Party spokesman, Douglas Mwonzora, said that if the draft was looked at objectively, "one will come to the unescapable conclusion that it is the best document so far since 1896." That date marks the colonisation of the country by Britain.
A new constitution, which is to be put to a public referendum, is one of Zimbabwe's main reforms ahead of elections to replace an uneasy coalition formed by President Robert Mugabe and Tsvangirai three years ago.
The coalition was designed to prevent the country from tipping into wider conflict in the aftermath of the violent 2008 presidential election.
European Union officials have said they would lift most sanctions imposed against Zimbabwe a decade ago once the country has held a "credible" vote on a new constitution.

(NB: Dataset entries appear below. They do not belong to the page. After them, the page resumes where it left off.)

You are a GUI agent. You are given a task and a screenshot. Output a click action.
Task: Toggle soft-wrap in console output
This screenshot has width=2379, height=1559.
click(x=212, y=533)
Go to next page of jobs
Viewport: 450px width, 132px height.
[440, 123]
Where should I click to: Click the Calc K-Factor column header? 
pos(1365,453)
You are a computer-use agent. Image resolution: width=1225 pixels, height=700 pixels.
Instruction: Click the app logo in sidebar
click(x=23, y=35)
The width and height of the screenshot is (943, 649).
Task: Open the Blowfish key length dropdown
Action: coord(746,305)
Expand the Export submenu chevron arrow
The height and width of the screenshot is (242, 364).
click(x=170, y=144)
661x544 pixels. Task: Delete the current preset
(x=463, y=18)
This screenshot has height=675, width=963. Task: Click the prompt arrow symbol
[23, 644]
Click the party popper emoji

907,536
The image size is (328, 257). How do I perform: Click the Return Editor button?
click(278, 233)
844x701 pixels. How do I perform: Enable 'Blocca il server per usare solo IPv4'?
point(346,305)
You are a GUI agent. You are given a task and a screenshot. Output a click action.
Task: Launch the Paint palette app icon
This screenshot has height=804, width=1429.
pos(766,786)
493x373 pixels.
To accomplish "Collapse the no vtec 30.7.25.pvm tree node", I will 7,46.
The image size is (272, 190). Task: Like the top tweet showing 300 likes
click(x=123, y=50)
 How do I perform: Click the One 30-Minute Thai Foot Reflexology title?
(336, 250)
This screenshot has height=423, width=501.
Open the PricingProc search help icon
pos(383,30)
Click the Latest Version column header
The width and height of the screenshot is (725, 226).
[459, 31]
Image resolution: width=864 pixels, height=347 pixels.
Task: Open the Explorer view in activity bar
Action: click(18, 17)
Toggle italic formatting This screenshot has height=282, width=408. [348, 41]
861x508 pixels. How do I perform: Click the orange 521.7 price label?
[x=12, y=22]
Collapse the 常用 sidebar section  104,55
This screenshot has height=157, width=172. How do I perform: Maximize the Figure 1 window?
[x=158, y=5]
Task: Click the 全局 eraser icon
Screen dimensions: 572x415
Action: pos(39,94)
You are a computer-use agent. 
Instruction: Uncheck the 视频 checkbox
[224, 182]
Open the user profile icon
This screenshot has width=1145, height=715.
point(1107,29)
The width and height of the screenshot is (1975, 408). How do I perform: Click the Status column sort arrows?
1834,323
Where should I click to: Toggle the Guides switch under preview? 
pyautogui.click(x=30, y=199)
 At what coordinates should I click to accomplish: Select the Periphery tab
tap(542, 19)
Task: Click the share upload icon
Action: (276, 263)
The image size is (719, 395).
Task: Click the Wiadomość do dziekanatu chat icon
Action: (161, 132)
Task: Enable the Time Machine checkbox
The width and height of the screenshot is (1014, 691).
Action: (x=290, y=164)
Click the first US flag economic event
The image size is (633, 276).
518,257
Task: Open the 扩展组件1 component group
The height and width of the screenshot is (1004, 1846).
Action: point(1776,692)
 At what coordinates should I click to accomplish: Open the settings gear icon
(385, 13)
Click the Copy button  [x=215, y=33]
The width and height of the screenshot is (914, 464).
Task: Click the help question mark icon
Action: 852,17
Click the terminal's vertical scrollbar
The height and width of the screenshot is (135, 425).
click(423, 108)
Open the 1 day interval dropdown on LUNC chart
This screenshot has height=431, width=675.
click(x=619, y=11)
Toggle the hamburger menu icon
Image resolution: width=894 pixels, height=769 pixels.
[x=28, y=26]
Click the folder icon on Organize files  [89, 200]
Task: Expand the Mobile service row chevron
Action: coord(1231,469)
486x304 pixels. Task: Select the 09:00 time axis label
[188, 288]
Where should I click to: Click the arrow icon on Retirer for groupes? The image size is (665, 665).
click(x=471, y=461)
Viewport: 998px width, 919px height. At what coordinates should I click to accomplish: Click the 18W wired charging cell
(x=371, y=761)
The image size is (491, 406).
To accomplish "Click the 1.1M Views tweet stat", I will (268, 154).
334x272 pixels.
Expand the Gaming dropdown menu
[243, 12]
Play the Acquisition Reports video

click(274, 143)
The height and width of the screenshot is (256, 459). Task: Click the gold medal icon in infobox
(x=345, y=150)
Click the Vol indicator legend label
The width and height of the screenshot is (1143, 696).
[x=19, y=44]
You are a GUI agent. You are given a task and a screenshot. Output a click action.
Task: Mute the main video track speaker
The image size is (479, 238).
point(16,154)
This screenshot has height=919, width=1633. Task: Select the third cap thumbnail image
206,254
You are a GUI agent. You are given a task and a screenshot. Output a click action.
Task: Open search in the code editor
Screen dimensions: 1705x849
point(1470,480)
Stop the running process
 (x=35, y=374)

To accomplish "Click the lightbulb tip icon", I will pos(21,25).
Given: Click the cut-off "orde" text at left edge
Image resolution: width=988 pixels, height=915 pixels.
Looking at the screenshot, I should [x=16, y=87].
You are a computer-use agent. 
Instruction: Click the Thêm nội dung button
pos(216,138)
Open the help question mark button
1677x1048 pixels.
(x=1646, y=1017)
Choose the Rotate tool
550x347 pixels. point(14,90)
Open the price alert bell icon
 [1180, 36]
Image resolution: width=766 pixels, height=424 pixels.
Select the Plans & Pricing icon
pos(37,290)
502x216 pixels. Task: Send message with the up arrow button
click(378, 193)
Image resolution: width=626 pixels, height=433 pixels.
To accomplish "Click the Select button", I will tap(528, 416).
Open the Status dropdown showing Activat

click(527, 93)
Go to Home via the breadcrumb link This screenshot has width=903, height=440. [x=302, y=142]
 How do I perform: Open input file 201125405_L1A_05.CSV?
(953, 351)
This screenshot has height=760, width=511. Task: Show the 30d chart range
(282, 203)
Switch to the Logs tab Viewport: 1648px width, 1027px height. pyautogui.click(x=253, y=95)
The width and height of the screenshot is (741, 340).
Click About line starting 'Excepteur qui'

Mwonzora said his party's officials were satisfied with the draft and had agreed to support the document, which was completed last week by negotiators from the country's two man political parties.
"Although there are some things that the MDC may have wanted included in the Constitution, the MDC respects the will of the people of Zimbabwe and the fact that some aspects of this Constitution had to be negotiated," he said.
"The party resolved that the people of Zimbabwe must be given opportunity to decide on the draft through a referendum."
Some analysts have criticised the document as a flawed compromise which will not have any effect, however.
The proposed constitution would curtail presidential powers and impose a two-term limit of 10 years. Mugabe has been in power since Zimbabwe's independence in 1980.
It would also strip the president of immunity from prosecution once he leaves office, a major concern for Mugabe who fears being hauled to court over human rights abuses.
Following a long debate on allowing same-sex marriage and ending capital punishment, the draft defines marriage as a union between a man and a woman and maintains the death penalty except for women and people aged 70 or older.
It provides for citizenship by birth, descent or registration but does not allow dual citizenship.
The draft also foresees compensation for white farmers who were forced off their land by Mugabe's controversial land reforms and protects the property rights of the new farmers.